■ **Task requirements**: Restate the records so that not a single word differs.

START Information given

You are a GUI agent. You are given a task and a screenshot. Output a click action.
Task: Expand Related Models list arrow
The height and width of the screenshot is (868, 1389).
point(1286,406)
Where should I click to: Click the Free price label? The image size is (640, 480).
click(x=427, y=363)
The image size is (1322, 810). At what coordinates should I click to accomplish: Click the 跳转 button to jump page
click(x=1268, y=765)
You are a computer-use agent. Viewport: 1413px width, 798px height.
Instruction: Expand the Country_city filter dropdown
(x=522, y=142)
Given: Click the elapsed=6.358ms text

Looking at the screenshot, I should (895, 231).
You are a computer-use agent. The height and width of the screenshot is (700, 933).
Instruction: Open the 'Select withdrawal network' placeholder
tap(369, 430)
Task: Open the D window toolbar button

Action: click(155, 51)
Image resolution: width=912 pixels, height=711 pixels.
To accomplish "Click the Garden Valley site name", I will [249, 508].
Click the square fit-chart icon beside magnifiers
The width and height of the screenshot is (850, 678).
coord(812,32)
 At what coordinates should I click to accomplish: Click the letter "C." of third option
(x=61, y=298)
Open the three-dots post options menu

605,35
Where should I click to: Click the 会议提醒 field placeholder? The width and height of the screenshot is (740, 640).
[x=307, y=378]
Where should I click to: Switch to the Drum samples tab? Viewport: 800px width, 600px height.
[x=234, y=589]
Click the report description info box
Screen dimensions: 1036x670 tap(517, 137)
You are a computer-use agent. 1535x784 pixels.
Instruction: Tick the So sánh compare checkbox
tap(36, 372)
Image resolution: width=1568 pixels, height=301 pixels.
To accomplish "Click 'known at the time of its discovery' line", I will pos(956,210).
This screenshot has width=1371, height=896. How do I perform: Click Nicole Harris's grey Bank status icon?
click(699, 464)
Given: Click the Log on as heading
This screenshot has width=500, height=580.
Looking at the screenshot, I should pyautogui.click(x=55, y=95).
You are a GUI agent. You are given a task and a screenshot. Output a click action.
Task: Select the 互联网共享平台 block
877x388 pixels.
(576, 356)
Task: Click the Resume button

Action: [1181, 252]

END Information given

■ **Answer section**:
You are a GUI agent. You are given a task and a screenshot. Output a click action.
Task: Expand Related Models list arrow
The height and width of the screenshot is (868, 1389).
point(1286,406)
Where should I click to: Click the Free price label? The image size is (640, 480).
click(x=427, y=363)
The image size is (1322, 810). At what coordinates should I click to accomplish: Click the 跳转 button to jump page
click(x=1268, y=765)
You are a computer-use agent. Viewport: 1413px width, 798px height.
Instruction: Expand the Country_city filter dropdown
(x=522, y=142)
Given: Click the elapsed=6.358ms text

Looking at the screenshot, I should (895, 231).
You are a computer-use agent. The height and width of the screenshot is (700, 933).
Instruction: Open the 'Select withdrawal network' placeholder
tap(369, 430)
Task: Open the D window toolbar button

Action: click(155, 51)
Image resolution: width=912 pixels, height=711 pixels.
To accomplish "Click the Garden Valley site name", I will [249, 508].
Click the square fit-chart icon beside magnifiers
The width and height of the screenshot is (850, 678).
coord(812,32)
 At what coordinates should I click to accomplish: Click the letter "C." of third option
(x=61, y=298)
Open the three-dots post options menu

605,35
Where should I click to: Click the 会议提醒 field placeholder? The width and height of the screenshot is (740, 640).
[x=307, y=378]
Where should I click to: Switch to the Drum samples tab? Viewport: 800px width, 600px height.
[x=234, y=589]
Click the report description info box
Screen dimensions: 1036x670 tap(517, 137)
You are a computer-use agent. 1535x784 pixels.
Instruction: Tick the So sánh compare checkbox
tap(36, 372)
Image resolution: width=1568 pixels, height=301 pixels.
To accomplish "Click 'known at the time of its discovery' line", I will pos(956,210).
This screenshot has width=1371, height=896. How do I perform: Click Nicole Harris's grey Bank status icon?
click(699, 464)
Given: Click the Log on as heading
This screenshot has width=500, height=580.
Looking at the screenshot, I should pyautogui.click(x=55, y=95).
You are a GUI agent. You are given a task and a screenshot. Output a click action.
Task: Select the 互联网共享平台 block
877x388 pixels.
(576, 356)
Task: Click the Resume button

Action: [1181, 252]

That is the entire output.